Some evenings, as Linda put the milk back in the fridge for the umpteenth time, even the 1950s housewife seemed disappointed in her. Not only did Linda never knock off mom duty at five o’clock, she also couldn’t give herself credit for all of her hard work. Glancing at the woman on her fridge ended up being less of an inspiration and more of a reminder of just how far away she was from that attitude of plucky self-acceptance.
When Linda told me this story years later, it didn’t surprise me.
In my research, I’ve found that adults have many ways to tell themselves, “I did a bad job,” and very few ways of saying, “I did a good job.” We rarely recognize our successes and feel good about what we’ve done.
Feeling good about your tiny successes may feel strange to you. Like Linda, you might focus only on your shortcomings as you scamper through your days and trudge through your years. I’m here to tell you that you are not alone. And that’s why I’m writing this chapter for you.

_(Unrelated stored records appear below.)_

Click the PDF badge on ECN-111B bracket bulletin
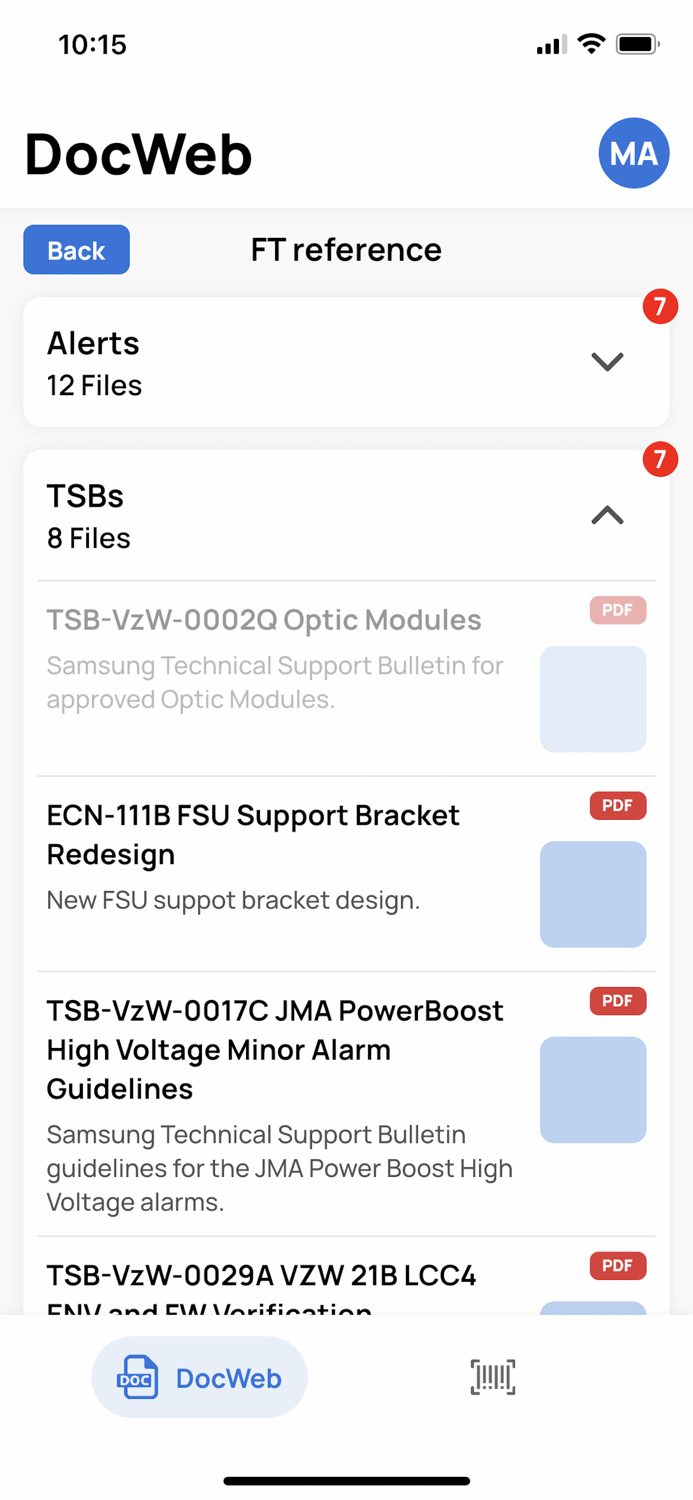Screen dimensions: 693x1500 click(617, 805)
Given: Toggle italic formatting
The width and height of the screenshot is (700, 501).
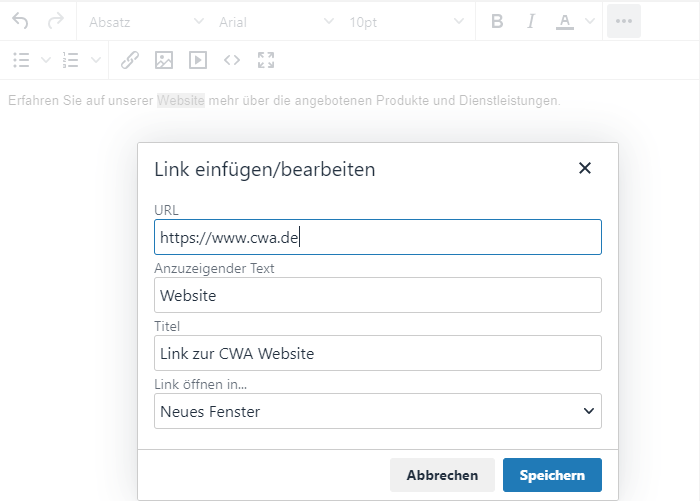Looking at the screenshot, I should point(531,21).
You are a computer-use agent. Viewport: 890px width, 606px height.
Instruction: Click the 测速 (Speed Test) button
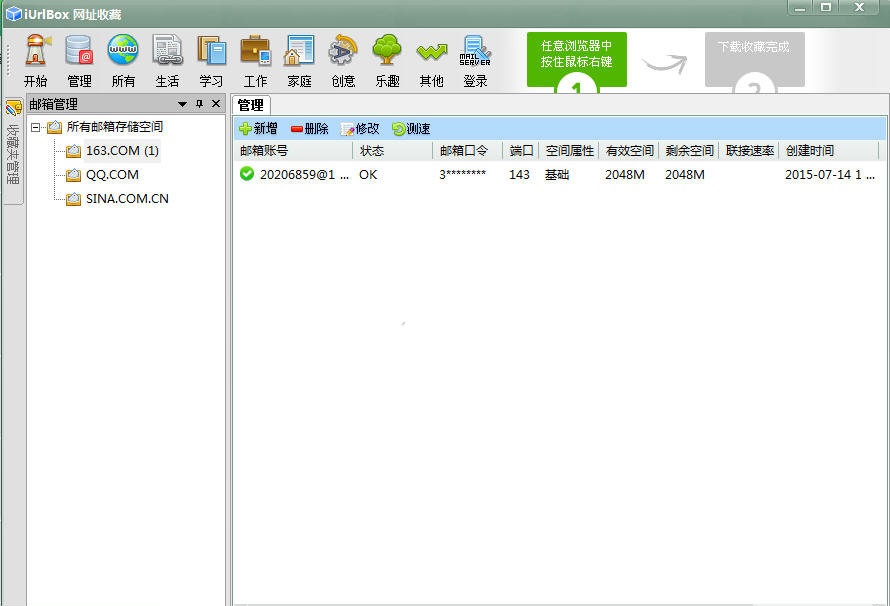click(x=411, y=129)
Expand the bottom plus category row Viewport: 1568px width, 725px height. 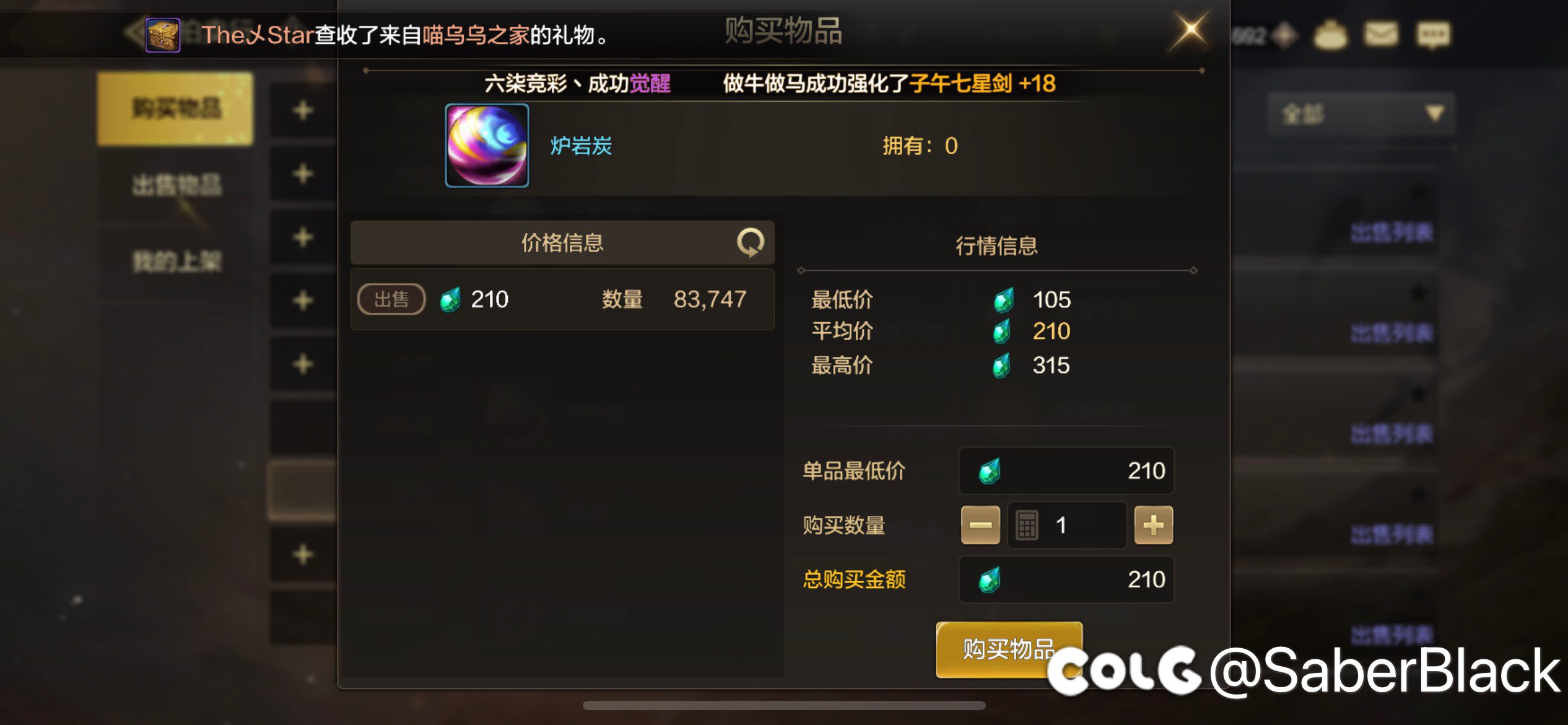pos(303,555)
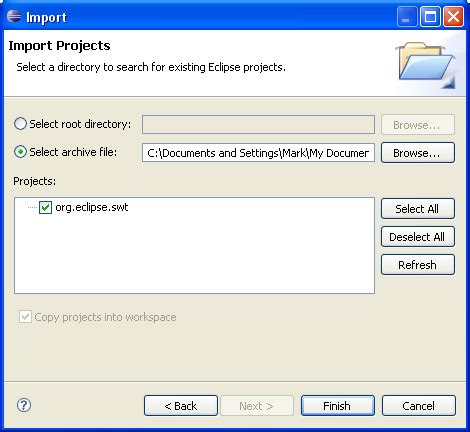The image size is (470, 432).
Task: Select the 'Select root directory' radio button
Action: [20, 124]
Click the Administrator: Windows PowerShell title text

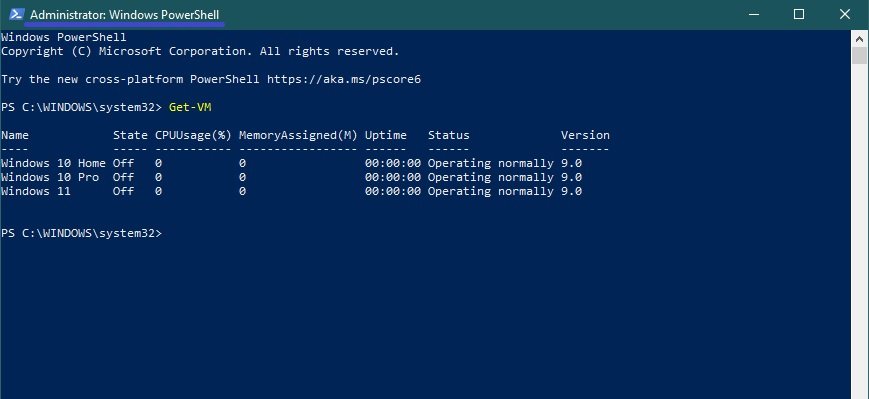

In the pages ahead, I will show you how to gain a superpower—the ability to feel good at any given moment. You can use this superpower to transform your habits and, ultimately, your life.
Feeling good is a vital part of the Tiny Habits method. You can create this good feeling by using a technique I call celebration. When you celebrate in the Tiny Habits way, you create a positive feeling inside yourself on demand. This good feeling wires the new habit into your brain. You’ll find that celebration is surprisingly effective, and it can be quick and easy, even fun.
Celebration is both a specific technique for behavior change and a psychological frame shift. Imagine how different Linda’s nightly ruminations would have been if she’d had a way to make things feel a lot less lopsided. Because the truth is that her day was filled with both deficits and surpluses, stressful moments and successful ones. She may not have vacuumed the car, but she got her kids to school, soccer, and violin lessons on time. She may not have folded the laundry perfectly, but she had washed and dried all the dirty clothes. She may not have done all the dishes, but she had fed her kids a healthy meal that they enjoyed together. At the time, Linda didn’t understand the importance of embracing those small victories as a way to change her behavior and her life. Those wins were there all along, but Linda, like many people, needed the skills to know how to celebrate them.
A confession: I didn’t tell you everything about why my tooth-flossing habit was so successful so quickly.
Sure, I dialed my behavior in from a B=MAP perspective.
I made flossing easy to do. I found a great prompt. Bam—it’s all looking good, right?
Well, there was one more piece of the puzzle. I stumbled on it during a time when I felt so much stress that I could barely get through each day. A new business I had started was failing, and my young nephew had died tragically. Navigating the personal and day-to-day fallout of those events meant that I hadn’t had a good night’s sleep in weeks. I was so anxious most nights that I would get up at three a.m. and do the only thing that calmed me down—watch videos of puppies on the Internet. In the morning, I’d stumble out of bed and start the day. As I washed up in the bathroom, I avoided looking in the mirror. I didn’t want to be reminded of the reality that I knew would be staring me in the face: I looked terrible, felt terrible, and was scared to face the day.